As I said, I’ll start with the hinged bathroom door. I’ve bought a white lacquered prehung door, easy to find in any DIY store. This kind of prehung door is easier to install and already has its hinges fitted and comes with jambs cut to size.
As always, there are many ways to install doors, and I’ll keep it as simple as possible.
First we have to make sure the door frames are level and straight, especially on the side where the hinges will go. If that’s not the case, we must plane them until they’re properly levelled and straight.
Now I’ve detached the jamb and put it in its emplacement. I center it on the doorframe and screw it in using the middle hole of the upper hinge, then I make sure it’s straight and plumb and finish fastening it, using the middle holes of the other two hinges.
I hang the door on the hinges to see if the door and the jamb are parallel, and since they are, I can apply some anchoring adhesive and repeat the same steps. Now I’ll check the other side of the jamb. I’ll use wood wedges to lock it in place(third photo).
Before moving on, I’ll install the handles and the door’s closing mechanism. I have to find where to drill holes on the door to install the lock because these prehung doors don’t usually ship with one(fourth photo).
I drill the hole carefully and reassemble the entire mechanism. I’ll use long screws to fasten the handles together. Finally, I put the locking mechanism in place with screws and attach its steel covers(second photo).
It’s time to lock the other end onto the door frame. Since there’s quite a large gap between the jamb and the frame, I’ll use polyurethane foam. It will expand, filling in the whole gap and providing a firm bond.
I usually rely on this method. I glue some strips with the same thickness as the desired gap between the door and the jamb, in this case, it’s leftover bits of the underlayment I used when laying the laminate flooring, about 2mm thick. This way I won’t lose the necessary clearance between the door and the jamb after the polyurethane foam expands(third photo).
On the outside, we must ensure that the door can be closed, and that it touches the entire length of the jamb so that it can be locked tightly(fourth photo).

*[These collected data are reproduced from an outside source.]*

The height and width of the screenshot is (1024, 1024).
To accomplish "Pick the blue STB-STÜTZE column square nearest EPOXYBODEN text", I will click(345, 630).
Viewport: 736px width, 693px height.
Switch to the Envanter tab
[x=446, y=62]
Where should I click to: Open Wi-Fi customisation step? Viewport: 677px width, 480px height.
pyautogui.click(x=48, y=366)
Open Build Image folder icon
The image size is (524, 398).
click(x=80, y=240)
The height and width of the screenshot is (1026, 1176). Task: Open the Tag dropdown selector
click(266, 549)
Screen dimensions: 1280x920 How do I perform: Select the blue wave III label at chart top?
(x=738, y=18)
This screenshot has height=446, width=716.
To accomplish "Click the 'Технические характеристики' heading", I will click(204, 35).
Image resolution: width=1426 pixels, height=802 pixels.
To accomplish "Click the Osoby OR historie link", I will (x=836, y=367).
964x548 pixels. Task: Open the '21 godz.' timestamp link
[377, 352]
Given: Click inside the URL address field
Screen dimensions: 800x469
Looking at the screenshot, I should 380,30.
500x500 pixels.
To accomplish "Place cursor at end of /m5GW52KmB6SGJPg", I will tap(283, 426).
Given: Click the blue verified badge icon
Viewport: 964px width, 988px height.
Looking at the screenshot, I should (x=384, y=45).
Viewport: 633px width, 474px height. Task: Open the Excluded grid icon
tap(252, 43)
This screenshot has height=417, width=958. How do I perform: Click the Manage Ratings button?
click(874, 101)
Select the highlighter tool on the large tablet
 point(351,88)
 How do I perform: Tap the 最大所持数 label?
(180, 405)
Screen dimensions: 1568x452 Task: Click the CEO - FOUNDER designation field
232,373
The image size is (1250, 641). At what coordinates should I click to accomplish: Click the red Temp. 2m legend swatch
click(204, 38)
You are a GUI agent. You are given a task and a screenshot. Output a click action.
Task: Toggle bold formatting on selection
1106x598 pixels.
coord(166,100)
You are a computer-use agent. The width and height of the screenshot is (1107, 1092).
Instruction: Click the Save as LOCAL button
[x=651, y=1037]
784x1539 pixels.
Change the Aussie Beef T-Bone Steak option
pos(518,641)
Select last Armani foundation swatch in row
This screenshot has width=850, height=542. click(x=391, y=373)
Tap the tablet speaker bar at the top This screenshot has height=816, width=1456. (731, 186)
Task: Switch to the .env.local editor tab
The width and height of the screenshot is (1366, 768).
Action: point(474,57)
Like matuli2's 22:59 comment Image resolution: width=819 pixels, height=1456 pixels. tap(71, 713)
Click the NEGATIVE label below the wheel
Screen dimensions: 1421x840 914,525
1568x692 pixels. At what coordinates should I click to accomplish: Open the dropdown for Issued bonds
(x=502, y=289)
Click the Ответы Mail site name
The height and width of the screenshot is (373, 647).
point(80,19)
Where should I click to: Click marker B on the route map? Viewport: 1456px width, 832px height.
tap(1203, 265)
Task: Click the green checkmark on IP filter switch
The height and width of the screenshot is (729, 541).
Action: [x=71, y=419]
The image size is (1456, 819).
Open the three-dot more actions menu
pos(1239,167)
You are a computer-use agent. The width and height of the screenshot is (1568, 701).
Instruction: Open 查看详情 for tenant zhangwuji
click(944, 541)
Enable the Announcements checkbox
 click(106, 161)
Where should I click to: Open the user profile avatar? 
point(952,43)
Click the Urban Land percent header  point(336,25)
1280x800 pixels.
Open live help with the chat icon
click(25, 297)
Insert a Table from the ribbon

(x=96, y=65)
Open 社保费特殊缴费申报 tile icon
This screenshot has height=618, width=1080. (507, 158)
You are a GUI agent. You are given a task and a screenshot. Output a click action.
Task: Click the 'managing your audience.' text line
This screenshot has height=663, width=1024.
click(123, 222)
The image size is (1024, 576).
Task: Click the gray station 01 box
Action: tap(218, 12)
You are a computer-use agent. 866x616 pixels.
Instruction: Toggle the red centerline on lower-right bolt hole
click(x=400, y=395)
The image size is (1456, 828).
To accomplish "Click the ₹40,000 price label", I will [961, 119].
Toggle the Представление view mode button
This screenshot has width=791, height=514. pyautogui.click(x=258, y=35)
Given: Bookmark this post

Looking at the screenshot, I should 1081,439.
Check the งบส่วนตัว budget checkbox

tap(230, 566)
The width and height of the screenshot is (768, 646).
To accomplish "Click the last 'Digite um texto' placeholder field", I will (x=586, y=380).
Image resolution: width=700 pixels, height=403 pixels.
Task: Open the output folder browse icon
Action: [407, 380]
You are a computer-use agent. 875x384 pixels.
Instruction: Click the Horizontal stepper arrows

Now we can fill the gap with foam, making sure we don’t get any on the door. After one or two hours, I can cut off the left over foam. Now all that’s left is to fit the casings. I’ll start with the ones on the outside. As you can see, this model has some grooves that fit into the door frame itself, making the installation much easier.
I cut the end of the casing that touches the floor and mark its length by placing the upper casing. I have to plane the one on the other side because there is not enough clearance, and also to adapt it to the wall, then I apply some anchoring adhesive and glue them to the frame.
On the other side, inside the bathroom, it gets more complicated. There is tile that goes halfway up the wall, so now I have to make some recesses on the casing. I’ll use my Portable Workshop, which is very handy when it comes to this kind of machining.
I also have to machine and adjust the casing on the other end(fourth photo). Finally, I put in the rubber strips for a better closing and to dampen noise.